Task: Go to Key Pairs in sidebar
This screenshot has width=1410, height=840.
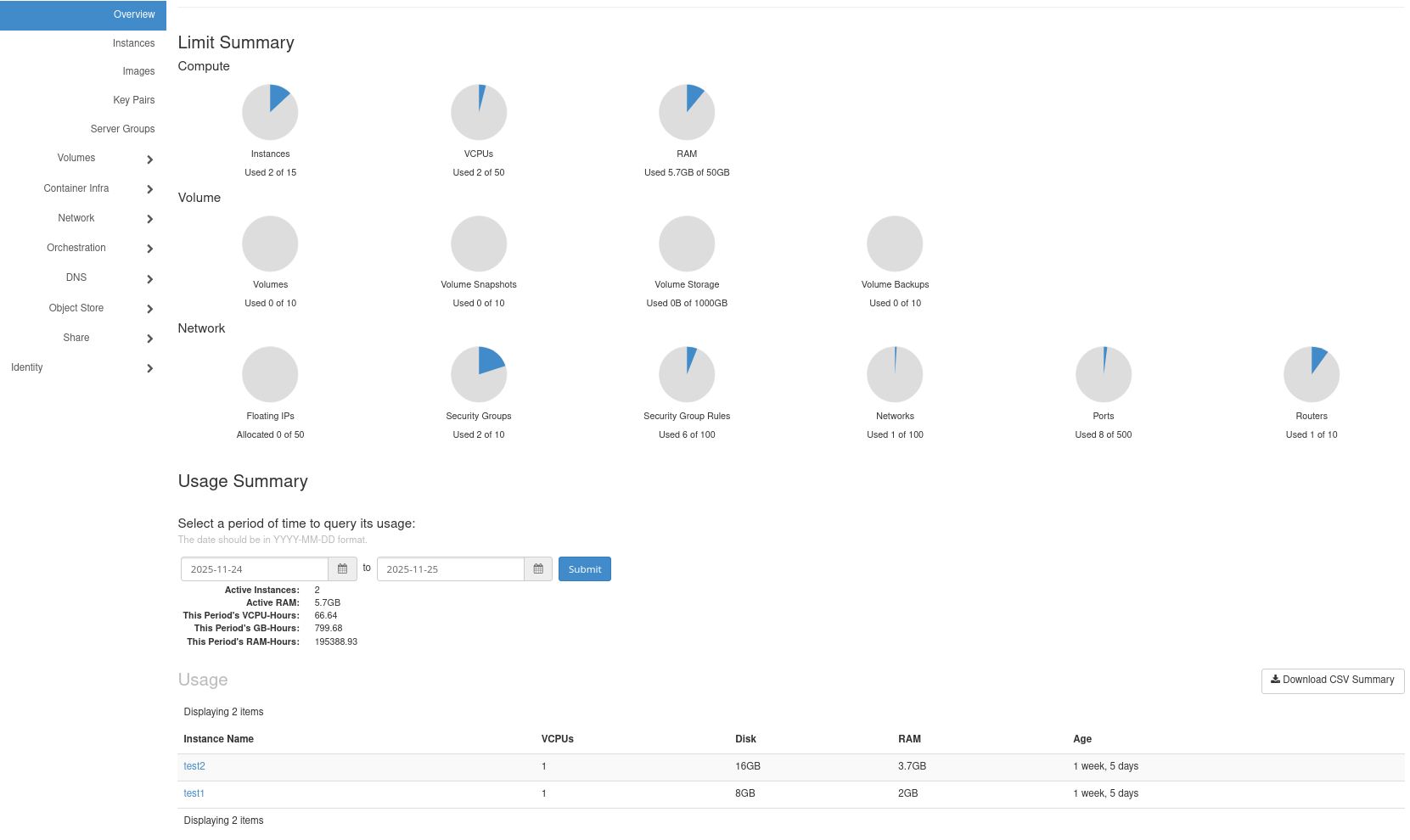Action: tap(133, 100)
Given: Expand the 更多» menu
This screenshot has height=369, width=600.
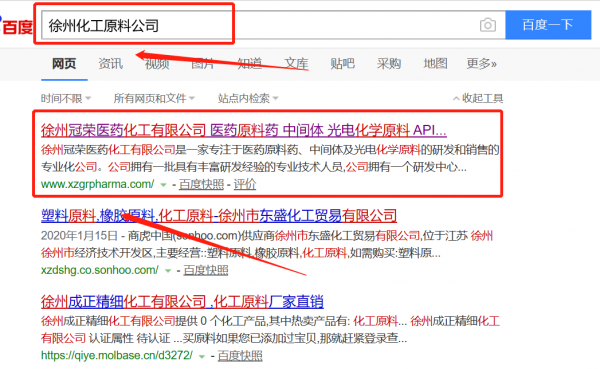Looking at the screenshot, I should click(481, 64).
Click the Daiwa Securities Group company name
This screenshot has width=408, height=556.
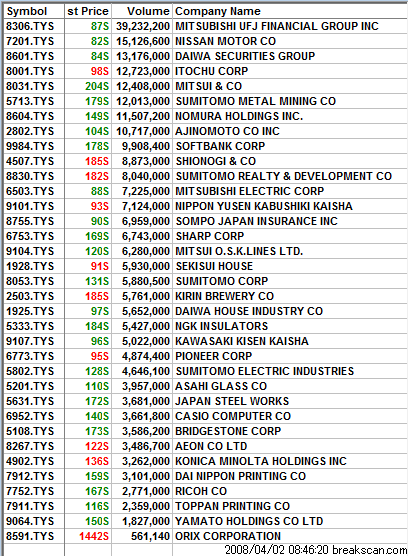coord(245,56)
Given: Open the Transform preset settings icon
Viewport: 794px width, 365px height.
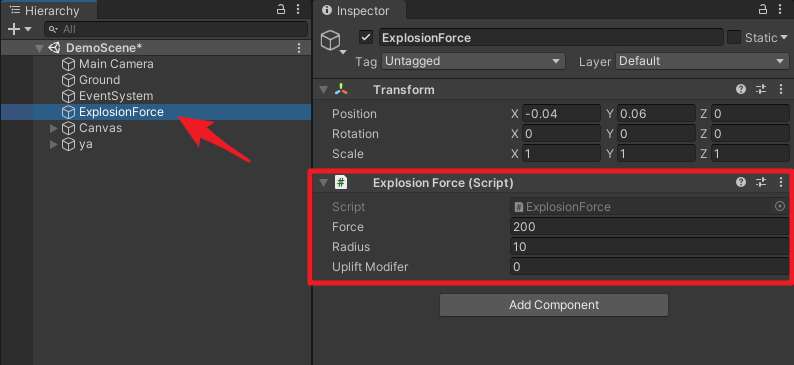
......
- [Task statement]:
Print every line above exactly as given, but not the pictures.

- [Problem solution]:
Task: Go to Key Pairs in sidebar
This screenshot has width=1410, height=840.
Action: tap(133, 100)
Given: Expand the 更多» menu
This screenshot has height=369, width=600.
Looking at the screenshot, I should click(481, 64).
Click the Daiwa Securities Group company name
This screenshot has width=408, height=556.
coord(245,56)
Given: Open the Transform preset settings icon
Viewport: 794px width, 365px height.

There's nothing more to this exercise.